The Vine copulas are constructed from a cascade of bivariate copulas. See Sect. 2.3. In this study, we choice of bivariate copulas utilizing AIC. The bivariate copulas considered were: Gaussian, Student’s t, Clayton, Gumbel, Frank, Joe, BB1, BB6, BB7, BB8, as well as the rotated copulas Clayton (180 degrees), Gumbel (180 degrees), Joe (180 degrees), BB1 (180 degrees), BB6 (180 degrees), BB7 (180 degrees), BB8 (180 degrees), Clayton (90 degrees), Gumbel (90 degrees), Joe (90 degrees), BB1 (90 degrees), BB6 (90 degrees), BB7 (90 degrees), BB8 (90 degrees), Clayton (270 degrees), Gumbel (270 degrees), Joe (270 degrees), BB1 (270 degrees), BB6 (270 degrees), BB7 (270 degrees) and BB8 (270 degrees). We consider portfolios formed with 6 and 12 stocks, i.e., \(K = 6\) and 12; for T, we use the same value of the rolling estimation window, which was 500 and 1000 observations. Thus, we have a total of 1,559 out-of-sample observations, that is, predictions. The out-of-sample period coincides with both rolling estimation windows. For the rolling estimation window of 1000 observations, our first out-of-sample prediction was obtained considering data from January 2, 2012, to January 20, 2016. For the rolling estimation window of 500 observations, our first out-of-sample prediction was obtained considering data from January 13, 2014, to January 20, 2016. We exclude the first 500 observations for this rolling window so that the out-of-sample period matches. Thus, we can compare the performance of the models for both rolling estimation windows. Furthermore, the period used for the first out-of-sample risk forecast was the one used to obtain the weights of the different portfolios. As significance levels, we use 1%, 2.5% and 5% because they are the most common values in the literature, and regulatory agencies recommend 1% for VaR estimation (Basel Committee on Banking Supervision, 2013; Righi & Ceretta, 2015). For W, we use the vector of weights given by formulation (2). We also consider the equally weighted weights for the stocks selected in the optimization problem, i.e., \(\frac{1}{N}\). In the case of multivariate GARCH models, the difference is that \(z_{i,T}\) is obtained by employing these models instead of the copula method. For the GO-GARCH model, we performed the estimation of the \({\textbf {W}}\) matrix through independent component analysis (ICA). Regarding the HS approach, the returns \(r_{i,T}\) of each stock i is the empirical data distribution.
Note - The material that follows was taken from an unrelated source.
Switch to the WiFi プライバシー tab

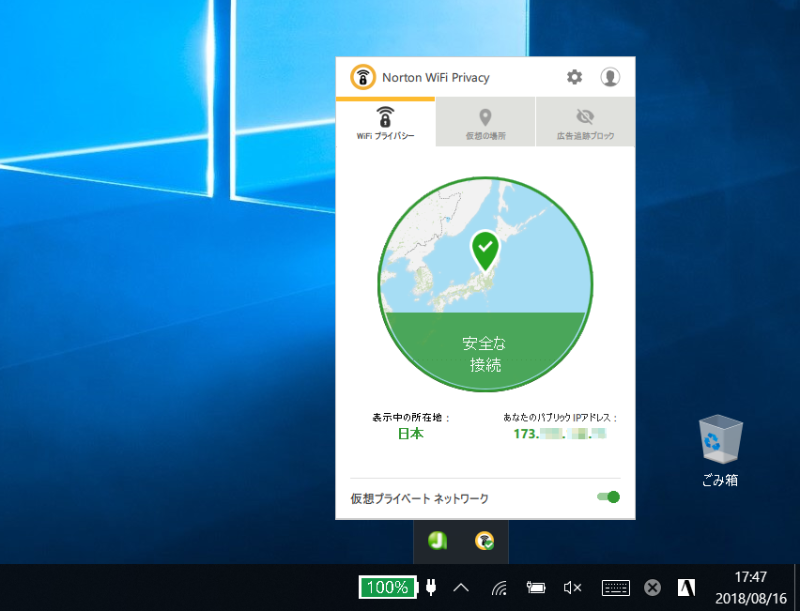coord(385,122)
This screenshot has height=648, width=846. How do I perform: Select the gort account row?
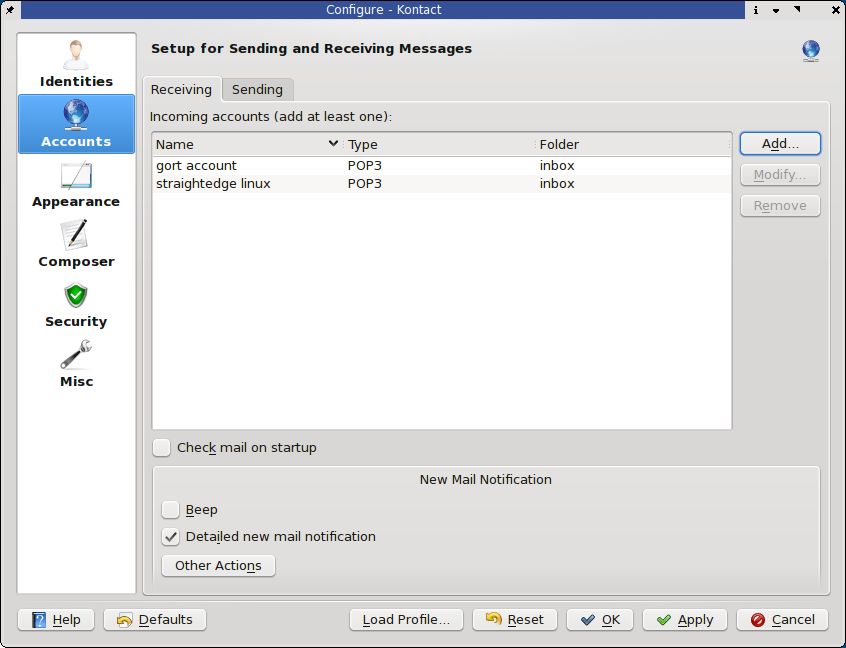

To describe the risk forecasts, we quantified the mean and standard deviation. The quality of the forecasts was assessed using the VaR score function, which is given by (Gneiting, 2011):

$$\begin{aligned} {\mathcal {L}}_{VaR}(X, Y): = \frac{1}{n}\sum ^n_{i=1}\left[ \alpha \left( x_{t+1}-y_{t+1} \right) ^+ + (1-\alpha )\left( x_i-y_i\right) ^- \right] , \end{aligned}$$

where \(x_{t+1} \in X\) are the observations for the out-of-sample period and \(y_{t+1} \in Y\) are the risk forecasts for this period. According to this criterion, the model with the lowest value is the most accurate in predicting VaR. The results of this function are called realized loss.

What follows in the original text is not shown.